Cronaca di una escursione sul Gran Sasso, la direttissima di Corno Grande

 L'Appennino abruzzese mi sta stregando. Campo Imperatore sembra un Tibet in miniatura ed il Corno Grande con i suoi 2912 metri è una vera montagna.
paulã¬n

Per un piemontese trapiantato in Veneto da 10 anni svegliarsi a Campo Imperatore (AQ) è una sensazione inedita. Il mio terreno d'azione abituale sono le Alpi. Eppure l'Appennino abruzzese mi sta stregando.

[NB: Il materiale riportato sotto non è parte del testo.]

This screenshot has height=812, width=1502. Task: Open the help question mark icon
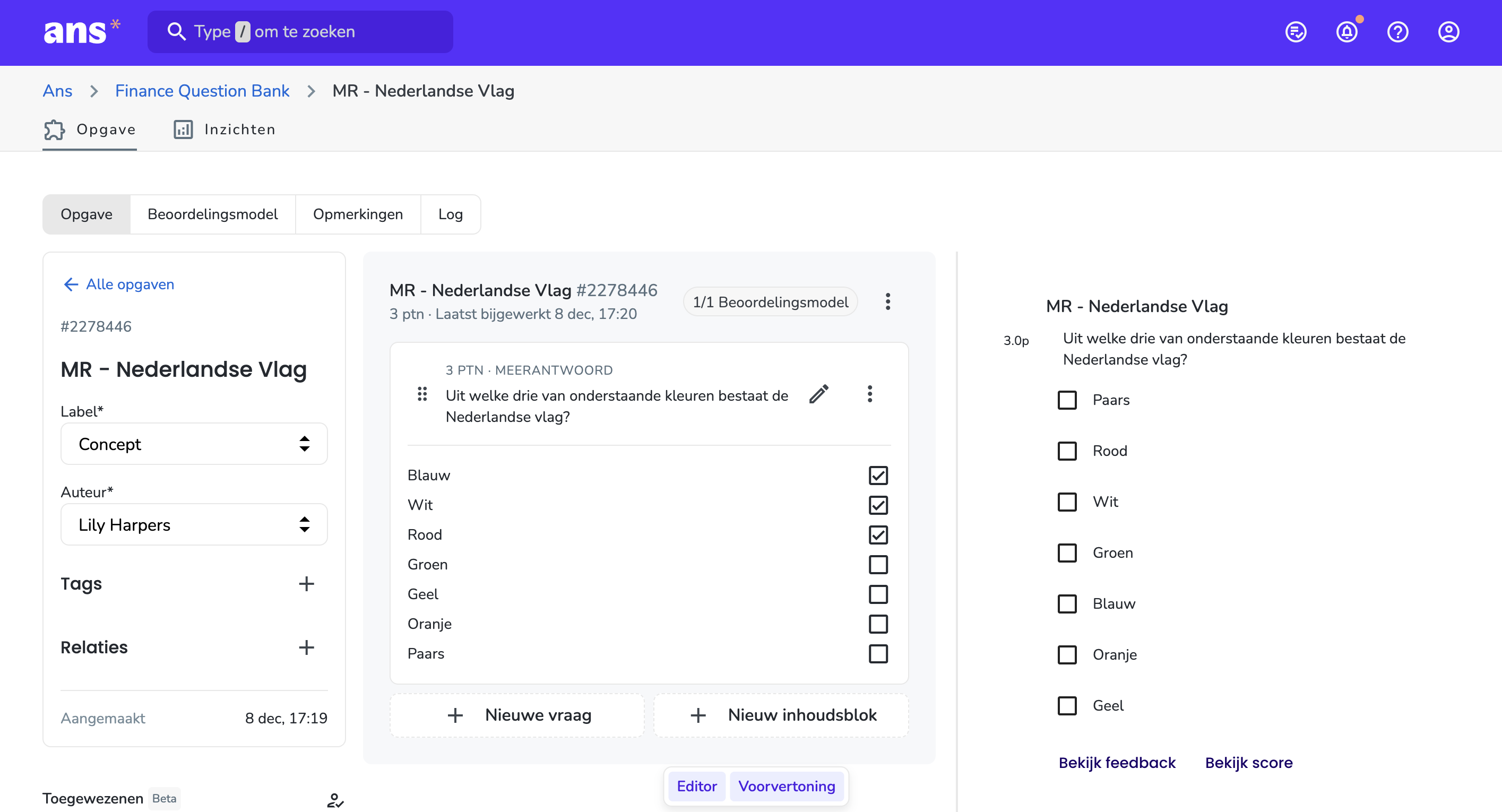[x=1397, y=32]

Campo Imperatore sembra un Tibet in miniatura ed il Corno Grande con i suoi 2912 metri è una vera montagna, dal carattere per di più spiccatamente dolomitico. Sono le 6 del mattino quando sguscio fuori dalla stanza dell'hotel in punta di piedi. Mia figlia dorme profondamente, mia moglie apre un occhio e mi allunga un fagottino, poi si riaddormenta. Esco sul piazzale antistante l'hotel. Al nostro arrivo ieri sera, in fuga dai 40 gradi di Pescara, era tutto un viavai di auto e moto. Ma a quest'ora è possibile godersi la solitudine di una mattina d'agosto con lo zaino in spalla: il vento soffia forte tutto intorno a me e sul sentiero sento solo il suono dei miei passi. Dietro di me nessuno, davanti neppure. C’è solo questo ventaccio che non molla. Forse quando c'è così tanto vento in Appennino si rinuncia alla salita? Mi accuccio ai piedi del sassone che segna l'inizio della direttissima e apro il fagottino: dentro trovo due biscotti di Burano (una bomba di zucchero e uova). Mi rivolgo idealmente a loro, mentre li sgranocchio di gusto.

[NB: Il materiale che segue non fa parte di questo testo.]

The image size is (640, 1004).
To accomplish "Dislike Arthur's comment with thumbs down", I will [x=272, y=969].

Ditemi voi se devo andare su. Risposta: "quando pensi che tornerai a Campo Imperatore?". Ecco, tra gli alpinisti c'è un po' questa dannata cosa che ogni lasciata è persa...soprattutto se ci si trova a centinaia di chilometri da casa.
Guardo la direttissima. Le descrizioni classificano questa salita come F+, con passi di II grado. Dunque per chi ha un po' di esperienza alpinistica è una ascensione facile, tranquillamente affrontabile senza attrezzatura (meglio sempre avere un casco, ma per fortuna sopra di me non c'è nessuno). Ma il dubbio, quando sono da solo, si diverte spesso a giocare con le mie paure. Dai, vado ancora un po' più su. Poi ce la vedremo, io e il dubbio, ovviamente. Più mi infilo nel canalone e più sono riparato dalle raffiche e il vento a tratti è inavvertibile. Sorrido. Si va! Mano dopo mano, piede dopo piede. Roccia ottima. Difficoltà contenute e poca esposizione. Si vede che gli 'appenninisti' abruzzesi amano questo canale in invernale: le rocce mostrano i segni di migliaia di ramponate e colpi di picca. Vado su e mi godo la vista. Arrivo in vetta che sono passate da poco le 8. In giro non c'è nessuno. Paradossalmente in cima il vento sembra essere calato e mi posso godere il calore del sole del mattino. Guardo con compassione i pochi metri quadrati di ghiaccio sporco che ricordano che laggiù, nella conca ai miei piedi, il "ghiacciaio più meridionale d'Europa", il Calderone, lotta per resistere ancora qualche anno alle temperature estive sempre più calde.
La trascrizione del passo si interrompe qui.